Com’è la vita di un operatore umanitario in missione?

Com’è la vita di un operatore umanitario in missione? Oggi vi racconto la mia! La giornata comincia verso le 6.45, sveglia e colazione. Tutto normale direte voi, ma invece se sei italiana e non puoi fare a meno del caffè, ecco che ti devi alzare un po’ prima e ingegnarti per poter gustare del buon caffè mattutino! Dopo le prime settimane di sguardi sorpresi delle Maman della cucina, ora Maman Kelly mi fa trovare il braciere pronto e aspettiamo chiacchierando il caffè che sale lentamente.

Per noi di Medici Senza Frontiere è fondamentale vivere a contatto con le persone del luogo: gli espatriati come me sono una minima parte del progetto, quasi il 90% dello staff sono congolesi di Bili e dei paesi vicini. Questo ci permetta di farci accettare meglio dalla comunità dove prestiamo assistenza medica e rendere partecipe la popolazione del nostro lavoro.

Verso le 8 vado al lavoro: qui a Bili siamo fortunati, il contesto è sicuro e possiamo muoverci in bicicletta o a piedi. Ogni giorno mentre andiamo all’ospedale veniamo chiamati dai bambini di Bili: “mundele” (i bianchi) è ormai il nostro nome qui; Bili si trova nella regione dell’Equateur che è  forse la più povera del Congo (paese martoriato da anni di guerre), prima di MSF pochissimi bianchi erano passati in quest’area e per i più piccoli è sempre una sorpresa veder girare per il paese degli occidentali.

Il lavoro in ospedale riempie la maggior parte della giornata; si fa ritorno a casa verso le 18. La sera mangiamo presto e andiamo a dormire altrettanto presto: la vita in missione è bella ma richiede molte energie!

COMPITO: Riassumi in due frasi il brano sulla giornata di un operatore umanitario in missione. I dati riportati qui sotto provengono da una fonte diversa dal brano.

DATI FORNITI:
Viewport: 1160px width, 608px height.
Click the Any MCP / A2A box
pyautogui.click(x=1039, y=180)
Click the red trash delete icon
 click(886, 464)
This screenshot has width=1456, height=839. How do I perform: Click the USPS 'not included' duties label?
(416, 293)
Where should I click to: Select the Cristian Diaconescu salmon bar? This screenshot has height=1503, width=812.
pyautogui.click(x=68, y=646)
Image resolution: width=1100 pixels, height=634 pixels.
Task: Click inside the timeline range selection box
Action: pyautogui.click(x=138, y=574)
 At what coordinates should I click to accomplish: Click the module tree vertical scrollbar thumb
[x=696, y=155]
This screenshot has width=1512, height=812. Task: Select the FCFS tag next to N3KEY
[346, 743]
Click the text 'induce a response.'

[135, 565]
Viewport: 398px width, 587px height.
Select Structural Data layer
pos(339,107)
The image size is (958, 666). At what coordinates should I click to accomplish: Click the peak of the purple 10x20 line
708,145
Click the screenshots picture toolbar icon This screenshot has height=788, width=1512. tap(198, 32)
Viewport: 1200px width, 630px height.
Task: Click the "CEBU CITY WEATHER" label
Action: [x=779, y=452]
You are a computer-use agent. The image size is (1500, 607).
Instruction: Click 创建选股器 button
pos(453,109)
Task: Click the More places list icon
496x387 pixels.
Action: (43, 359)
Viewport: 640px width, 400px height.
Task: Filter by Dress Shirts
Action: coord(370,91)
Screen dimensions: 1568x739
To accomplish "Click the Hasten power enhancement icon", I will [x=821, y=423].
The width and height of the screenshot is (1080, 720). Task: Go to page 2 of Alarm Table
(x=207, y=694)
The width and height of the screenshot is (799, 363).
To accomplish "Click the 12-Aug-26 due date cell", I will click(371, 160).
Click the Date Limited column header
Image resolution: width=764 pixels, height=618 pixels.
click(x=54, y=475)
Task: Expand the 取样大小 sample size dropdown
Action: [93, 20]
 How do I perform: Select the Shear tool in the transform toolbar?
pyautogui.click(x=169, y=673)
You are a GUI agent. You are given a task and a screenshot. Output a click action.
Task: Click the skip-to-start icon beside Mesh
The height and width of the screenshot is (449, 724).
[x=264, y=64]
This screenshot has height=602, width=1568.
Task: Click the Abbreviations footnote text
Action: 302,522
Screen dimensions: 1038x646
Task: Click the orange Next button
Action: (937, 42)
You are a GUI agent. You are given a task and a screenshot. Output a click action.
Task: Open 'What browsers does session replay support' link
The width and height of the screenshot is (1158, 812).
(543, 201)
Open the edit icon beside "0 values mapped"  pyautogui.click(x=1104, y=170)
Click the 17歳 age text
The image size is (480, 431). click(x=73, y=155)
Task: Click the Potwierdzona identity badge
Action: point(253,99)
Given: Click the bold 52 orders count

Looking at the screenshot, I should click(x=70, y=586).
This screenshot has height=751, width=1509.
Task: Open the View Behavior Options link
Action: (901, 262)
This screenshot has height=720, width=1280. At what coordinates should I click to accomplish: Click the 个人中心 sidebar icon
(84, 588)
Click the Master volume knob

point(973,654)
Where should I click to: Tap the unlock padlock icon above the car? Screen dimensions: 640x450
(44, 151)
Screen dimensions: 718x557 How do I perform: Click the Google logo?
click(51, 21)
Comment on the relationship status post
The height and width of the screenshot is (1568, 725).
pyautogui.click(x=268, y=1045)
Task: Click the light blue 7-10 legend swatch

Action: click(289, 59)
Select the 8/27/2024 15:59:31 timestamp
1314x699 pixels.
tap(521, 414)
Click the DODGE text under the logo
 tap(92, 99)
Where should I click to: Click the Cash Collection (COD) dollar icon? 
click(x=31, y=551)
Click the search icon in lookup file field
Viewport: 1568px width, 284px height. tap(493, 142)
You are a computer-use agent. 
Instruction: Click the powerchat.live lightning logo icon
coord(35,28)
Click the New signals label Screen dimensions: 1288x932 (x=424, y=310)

RISPOSTA: La giornata in missione a Bili, nella regione dell'Equateur in Congo, comincia verso le 6.45 con sveglia e colazione, compreso un caffè preparato sul braciere con Maman Kelly. Verso le 8 si va all'ospedale in bicicletta o a piedi, chiamati "mundele" dai bambini, e il lavoro occupa gran parte del giorno fino alle 18 circa; poi si cena e si dorme presto, perché la vita in missione è bella ma richiede molte energie.